The conversion processing is possible, and the information of the video signal portion has an excellent effect in that the number of effective bits is maintained.

As described above, according to this embodiment, the first reference voltage generator, the second reference voltage generator, the third reference voltage generator, and the switch are provided, and the first reference voltage is provided. The generator determines the AD conversion highest end potential, and the switcher determines the AD conversion lowest end potential by selectively outputting the voltage of the second or third reference voltage generator according to the gate pulse, and Since the input dynamic range is made different according to the gate pulse information, the AD conversion processing is performed in the first input dynamic range by the first and third reference voltage generators in the section where the burst signal is superimposed and the dynamic range is increased. In the section where the dynamic range does not increase, AD conversion processing is performed with the second input dynamic range by the first and second reference voltage generators.

[0015]

As described above, the present invention is a range variable AD converter for converting an analog video signal into a digital signal, which comprises first, second and third reference voltage generating means and voltage switching means. The first reference voltage generating means determines the AD conversion first end potential, and the voltage switching means selectively outputs the voltage of the second or third reference voltage generating means in accordance with predetermined switching information. Conversion second
Since the end potential is determined and the input dynamic range of the AD conversion processing determined by the AD conversion first end potential and the second end potential is made different according to predetermined switching information,
With a simple configuration, there is no local overflow,
Further, it is possible to realize an excellent range variable AD conversion device which enables AD conversion without maintaining the S / N while maintaining the effective number of bits in the video section.

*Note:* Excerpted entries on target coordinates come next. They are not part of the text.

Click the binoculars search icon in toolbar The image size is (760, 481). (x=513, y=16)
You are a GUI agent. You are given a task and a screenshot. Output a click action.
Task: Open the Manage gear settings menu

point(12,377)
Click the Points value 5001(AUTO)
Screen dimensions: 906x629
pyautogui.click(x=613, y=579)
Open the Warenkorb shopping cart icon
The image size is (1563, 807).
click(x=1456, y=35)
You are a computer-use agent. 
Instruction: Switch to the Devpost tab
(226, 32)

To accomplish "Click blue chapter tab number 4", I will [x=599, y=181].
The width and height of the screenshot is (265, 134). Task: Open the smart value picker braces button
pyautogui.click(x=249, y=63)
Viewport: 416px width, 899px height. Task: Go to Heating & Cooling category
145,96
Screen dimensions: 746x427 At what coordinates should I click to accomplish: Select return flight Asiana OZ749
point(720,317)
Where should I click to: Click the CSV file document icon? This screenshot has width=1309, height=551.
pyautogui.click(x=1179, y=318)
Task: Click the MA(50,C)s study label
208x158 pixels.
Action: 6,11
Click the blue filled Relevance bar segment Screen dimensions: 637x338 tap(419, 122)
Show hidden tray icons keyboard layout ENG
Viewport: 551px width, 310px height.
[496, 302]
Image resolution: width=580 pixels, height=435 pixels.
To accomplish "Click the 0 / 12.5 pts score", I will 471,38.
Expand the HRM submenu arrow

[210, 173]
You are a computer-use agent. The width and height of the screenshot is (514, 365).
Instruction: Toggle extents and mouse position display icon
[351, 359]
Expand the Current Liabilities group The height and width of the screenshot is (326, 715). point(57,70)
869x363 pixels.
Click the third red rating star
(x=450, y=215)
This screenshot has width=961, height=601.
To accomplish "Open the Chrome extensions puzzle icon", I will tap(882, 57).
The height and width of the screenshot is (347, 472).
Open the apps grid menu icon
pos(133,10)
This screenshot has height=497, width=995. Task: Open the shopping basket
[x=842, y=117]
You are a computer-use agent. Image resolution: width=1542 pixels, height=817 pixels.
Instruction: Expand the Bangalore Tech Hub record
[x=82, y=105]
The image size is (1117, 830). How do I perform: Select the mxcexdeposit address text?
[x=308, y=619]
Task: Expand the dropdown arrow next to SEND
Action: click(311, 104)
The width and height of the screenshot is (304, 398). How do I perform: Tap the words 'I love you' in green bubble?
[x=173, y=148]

[Brief description of drawings]

FIG. 1 is a block diagram of a range variable AD converter according to an embodiment of the present invention.

FIG. 2 is a waveform diagram for explaining the operation of the range variable AD converter in the same embodiment.

FIG. 3 is a block diagram of a conventional AD converter.

FIG. 4 is a waveform diagram of a conventional AD converter.

[Explanation of symbols]

 1 Reference voltage generator 2 Reference voltage generator 3 Reference voltage generator 4 Switch

Claims (1)

[Claims] 1. A range variable AD converter for converting an analog video signal into a digital signal, comprising first, second and third reference voltage generating means and a voltage switching means, and the first reference voltage. The generating means determines the AD conversion first end potential, and the voltage switching means selectively outputs the voltage of the second or third reference voltage generating means in accordance with predetermined switching information to thereby output the AD conversion second end potential. And the input dynamic range of AD conversion processing determined by the AD conversion first end potential and the second end potential is made different according to the predetermined switching information. apparatus.